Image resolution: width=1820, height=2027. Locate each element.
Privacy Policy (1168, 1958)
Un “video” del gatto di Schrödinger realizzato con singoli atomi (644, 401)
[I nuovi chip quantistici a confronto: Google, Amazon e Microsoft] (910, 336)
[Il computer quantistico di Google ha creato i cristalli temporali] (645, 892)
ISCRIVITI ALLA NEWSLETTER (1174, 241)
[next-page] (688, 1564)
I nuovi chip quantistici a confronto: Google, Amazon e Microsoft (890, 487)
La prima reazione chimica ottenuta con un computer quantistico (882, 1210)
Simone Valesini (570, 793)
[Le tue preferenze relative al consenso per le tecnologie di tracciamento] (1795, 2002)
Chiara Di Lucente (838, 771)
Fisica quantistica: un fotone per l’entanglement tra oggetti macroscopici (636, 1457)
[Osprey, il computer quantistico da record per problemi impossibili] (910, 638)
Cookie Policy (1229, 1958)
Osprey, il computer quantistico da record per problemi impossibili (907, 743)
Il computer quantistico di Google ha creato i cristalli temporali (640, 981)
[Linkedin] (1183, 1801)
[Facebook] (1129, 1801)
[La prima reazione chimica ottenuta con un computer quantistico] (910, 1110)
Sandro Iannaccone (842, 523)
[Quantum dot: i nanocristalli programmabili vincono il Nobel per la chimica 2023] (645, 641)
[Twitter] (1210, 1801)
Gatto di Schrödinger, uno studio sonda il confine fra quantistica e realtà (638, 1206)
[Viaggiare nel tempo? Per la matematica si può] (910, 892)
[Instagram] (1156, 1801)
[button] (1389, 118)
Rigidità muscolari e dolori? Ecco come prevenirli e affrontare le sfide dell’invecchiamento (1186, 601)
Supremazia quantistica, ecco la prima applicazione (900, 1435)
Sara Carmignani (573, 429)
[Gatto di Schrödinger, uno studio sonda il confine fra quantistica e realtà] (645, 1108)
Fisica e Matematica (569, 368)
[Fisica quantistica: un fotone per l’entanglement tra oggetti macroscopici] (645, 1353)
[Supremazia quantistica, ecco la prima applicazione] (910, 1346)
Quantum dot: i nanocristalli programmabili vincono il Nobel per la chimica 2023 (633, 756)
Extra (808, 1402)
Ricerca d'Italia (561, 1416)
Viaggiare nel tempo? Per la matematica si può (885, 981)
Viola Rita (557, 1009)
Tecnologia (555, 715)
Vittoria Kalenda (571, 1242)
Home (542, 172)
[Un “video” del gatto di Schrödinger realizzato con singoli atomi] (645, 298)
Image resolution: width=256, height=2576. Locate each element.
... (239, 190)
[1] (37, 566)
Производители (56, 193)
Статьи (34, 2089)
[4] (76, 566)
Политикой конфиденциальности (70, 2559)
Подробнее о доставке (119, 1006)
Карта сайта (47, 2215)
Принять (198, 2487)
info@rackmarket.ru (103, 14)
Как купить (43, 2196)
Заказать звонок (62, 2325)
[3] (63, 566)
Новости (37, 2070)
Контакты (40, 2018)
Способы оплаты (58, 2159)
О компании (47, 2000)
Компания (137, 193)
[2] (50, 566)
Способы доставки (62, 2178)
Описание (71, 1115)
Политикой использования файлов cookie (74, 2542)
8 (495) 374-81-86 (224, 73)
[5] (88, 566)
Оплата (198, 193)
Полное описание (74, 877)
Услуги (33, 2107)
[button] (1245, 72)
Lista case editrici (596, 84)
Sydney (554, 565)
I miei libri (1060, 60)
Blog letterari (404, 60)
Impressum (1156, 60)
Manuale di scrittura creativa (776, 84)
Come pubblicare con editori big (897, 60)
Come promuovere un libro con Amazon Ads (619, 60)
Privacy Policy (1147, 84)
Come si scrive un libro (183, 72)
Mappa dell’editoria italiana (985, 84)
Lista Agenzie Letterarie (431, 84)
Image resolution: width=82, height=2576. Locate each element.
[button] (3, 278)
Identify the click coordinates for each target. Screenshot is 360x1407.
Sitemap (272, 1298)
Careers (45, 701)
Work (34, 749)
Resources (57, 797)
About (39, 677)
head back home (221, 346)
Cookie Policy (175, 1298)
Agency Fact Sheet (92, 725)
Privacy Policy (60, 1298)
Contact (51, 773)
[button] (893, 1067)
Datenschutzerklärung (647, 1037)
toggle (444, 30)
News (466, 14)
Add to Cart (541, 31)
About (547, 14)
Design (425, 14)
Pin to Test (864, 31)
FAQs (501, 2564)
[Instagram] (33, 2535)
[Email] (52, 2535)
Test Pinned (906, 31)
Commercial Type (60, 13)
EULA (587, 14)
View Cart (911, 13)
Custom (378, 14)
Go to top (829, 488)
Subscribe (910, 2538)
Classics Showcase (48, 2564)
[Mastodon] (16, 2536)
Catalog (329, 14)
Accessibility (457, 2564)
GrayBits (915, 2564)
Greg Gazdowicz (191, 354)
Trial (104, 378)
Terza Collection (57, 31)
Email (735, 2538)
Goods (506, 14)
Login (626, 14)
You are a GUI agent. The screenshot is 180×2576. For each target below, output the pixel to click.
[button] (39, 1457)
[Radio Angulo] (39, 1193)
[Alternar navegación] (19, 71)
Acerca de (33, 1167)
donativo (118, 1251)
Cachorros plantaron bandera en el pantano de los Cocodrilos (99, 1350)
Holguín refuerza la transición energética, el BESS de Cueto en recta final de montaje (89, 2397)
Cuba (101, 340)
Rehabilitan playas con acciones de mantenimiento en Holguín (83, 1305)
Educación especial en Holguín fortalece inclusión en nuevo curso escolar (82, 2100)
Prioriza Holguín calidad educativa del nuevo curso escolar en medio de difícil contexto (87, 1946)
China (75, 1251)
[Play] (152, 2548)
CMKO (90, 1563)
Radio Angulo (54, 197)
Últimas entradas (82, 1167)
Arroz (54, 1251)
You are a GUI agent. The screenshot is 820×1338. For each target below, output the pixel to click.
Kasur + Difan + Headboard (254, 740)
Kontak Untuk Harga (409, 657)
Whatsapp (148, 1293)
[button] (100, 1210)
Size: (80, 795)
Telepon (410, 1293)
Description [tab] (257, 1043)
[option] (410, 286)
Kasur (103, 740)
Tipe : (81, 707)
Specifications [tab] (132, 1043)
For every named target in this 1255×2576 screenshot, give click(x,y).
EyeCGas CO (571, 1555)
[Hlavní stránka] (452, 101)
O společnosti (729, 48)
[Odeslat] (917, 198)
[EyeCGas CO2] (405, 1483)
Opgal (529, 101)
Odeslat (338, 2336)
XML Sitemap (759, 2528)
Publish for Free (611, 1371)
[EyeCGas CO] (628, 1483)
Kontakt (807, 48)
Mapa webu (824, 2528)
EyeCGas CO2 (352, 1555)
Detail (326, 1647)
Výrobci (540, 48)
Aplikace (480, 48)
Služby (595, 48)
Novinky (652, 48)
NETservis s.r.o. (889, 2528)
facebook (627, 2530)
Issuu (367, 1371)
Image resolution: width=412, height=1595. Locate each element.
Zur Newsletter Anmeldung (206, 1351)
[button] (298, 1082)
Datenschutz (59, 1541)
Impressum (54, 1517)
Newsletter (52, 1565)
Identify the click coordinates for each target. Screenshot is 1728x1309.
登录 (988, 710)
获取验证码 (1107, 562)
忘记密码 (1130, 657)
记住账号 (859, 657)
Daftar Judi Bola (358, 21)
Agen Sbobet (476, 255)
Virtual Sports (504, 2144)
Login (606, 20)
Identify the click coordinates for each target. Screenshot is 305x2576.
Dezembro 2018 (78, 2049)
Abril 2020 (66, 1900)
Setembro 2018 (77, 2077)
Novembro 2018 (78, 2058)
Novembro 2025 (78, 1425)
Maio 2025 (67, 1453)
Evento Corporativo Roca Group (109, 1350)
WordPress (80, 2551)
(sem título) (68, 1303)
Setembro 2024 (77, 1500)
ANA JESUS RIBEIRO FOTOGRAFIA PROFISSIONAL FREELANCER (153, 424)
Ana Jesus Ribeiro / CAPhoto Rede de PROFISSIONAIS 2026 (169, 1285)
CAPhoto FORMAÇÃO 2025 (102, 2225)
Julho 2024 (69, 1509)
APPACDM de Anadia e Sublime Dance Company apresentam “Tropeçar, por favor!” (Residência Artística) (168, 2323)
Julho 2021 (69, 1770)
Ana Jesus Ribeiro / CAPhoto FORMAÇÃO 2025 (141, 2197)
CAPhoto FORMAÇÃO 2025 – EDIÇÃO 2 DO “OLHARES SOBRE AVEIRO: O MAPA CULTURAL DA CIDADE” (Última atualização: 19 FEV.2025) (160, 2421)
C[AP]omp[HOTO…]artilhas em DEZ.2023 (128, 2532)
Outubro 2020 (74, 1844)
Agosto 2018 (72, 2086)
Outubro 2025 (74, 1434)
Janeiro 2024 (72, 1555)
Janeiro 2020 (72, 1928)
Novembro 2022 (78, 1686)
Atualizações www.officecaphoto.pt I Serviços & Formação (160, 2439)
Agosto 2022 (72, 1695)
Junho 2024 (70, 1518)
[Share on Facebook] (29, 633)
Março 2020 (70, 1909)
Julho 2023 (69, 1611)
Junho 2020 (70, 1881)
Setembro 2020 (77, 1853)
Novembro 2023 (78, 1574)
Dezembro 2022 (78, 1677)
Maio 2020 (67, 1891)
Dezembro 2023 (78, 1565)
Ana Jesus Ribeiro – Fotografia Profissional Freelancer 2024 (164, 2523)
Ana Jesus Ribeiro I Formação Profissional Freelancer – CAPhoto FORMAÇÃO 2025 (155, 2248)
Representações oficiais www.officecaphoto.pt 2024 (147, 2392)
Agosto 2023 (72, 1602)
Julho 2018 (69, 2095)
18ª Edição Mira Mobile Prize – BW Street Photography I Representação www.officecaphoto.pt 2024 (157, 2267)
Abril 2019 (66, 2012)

-*-

▶ **Goal of the exercise**: Copy out each line of the data above, exactly, if it lies between the line holding "Impressum (1156, 60)" and the line holding "Add to Cart (541, 31)", inclusive; copy no other line.

▶ **Answer to this problem**:
Impressum (1156, 60)
Manuale di scrittura creativa (776, 84)
Come pubblicare con editori big (897, 60)
Come promuovere un libro con Amazon Ads (619, 60)
Privacy Policy (1147, 84)
Come si scrive un libro (183, 72)
Mappa dell’editoria italiana (985, 84)
Lista Agenzie Letterarie (431, 84)
Image resolution: width=82, height=2576. Locate each element.
[button] (3, 278)
Identify the click coordinates for each target. Screenshot is 360x1407.
Sitemap (272, 1298)
Careers (45, 701)
Work (34, 749)
Resources (57, 797)
About (39, 677)
head back home (221, 346)
Cookie Policy (175, 1298)
Agency Fact Sheet (92, 725)
Privacy Policy (60, 1298)
Contact (51, 773)
[button] (893, 1067)
Datenschutzerklärung (647, 1037)
toggle (444, 30)
News (466, 14)
Add to Cart (541, 31)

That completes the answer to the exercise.